Personal Assumptions:
Not a Test of Faith
I think I forgot to mention that our position on whether Jesus is serious in these passages is not a test of faith. This isn’t a test of faith. The conclusions we come to on this topic don’t relate to our salvation, I don’t think. This doesn’t mean that we won’t be answerable for the things we’ve done in the flesh, while we’ve been alive, we will: but we aren’t going to be condemned for them: We’re going to be saved because of what Jesus has done, and deeply we have tried to imitate his life in our own lives. This is putting the emphasis in a different place–not on judgment, but on salvation–where the emphasis, I think, should be put if the gospel really is good news.
And this is good, because as we noted earlier in this series, all of us have been angry, called someone a fool, etc, when we know we shouldn’t have: this is playing around in death’s property, and Jesus warns us that if we play on death’s property, we’re going to be liable for all the time we’ve spent there. And who among us hasn’t called someone a fool, or the like, a couple hours after the worship service or on our way to Life Group?
Personal Assumptions:
Maturity
I guess I’m assuming that I’m speaking to mature Christians who will make the time to consider these things thoughtfully, and raise thoughtful objections and claim thoughtful conclusions, filtered through scripture and Jesus and the perspectives of one another.
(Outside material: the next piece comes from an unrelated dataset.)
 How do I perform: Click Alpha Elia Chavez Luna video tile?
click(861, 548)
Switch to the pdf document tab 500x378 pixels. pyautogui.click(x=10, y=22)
This is a lot to assume, considering how busy the world leaves us, and how little time we have to deal with tiny things, much less things like “bless your enemies.”
Personal Assumptions:
Marginilization
I guess I’m also assuming that when we really try to follow Jesus, we will be marginalized; we will be less popular, and more weird: maybe misunderstood, or treated differently, or kept out of the loop because of what we believe and who we act like. At this point in my perspective, I just don’t know if there’s a way around this. I think of Paul, when he says in 2 Corinthians: “For we are the aroma of Christ to God among those who are being saved and among those who are perishing: to the one a fragrance from death to death, to the other a fragrance from life to life. Who is sufficient for these things? For we are not peddlers of God’s word like so many; but in Christ we speak as persons of sincerity, as persons sent from God and standing in his presence.” Some people will smell death around us; but it’s not ours, it’s there’s. You get close to Jesus, and rotten things get exposed now and then.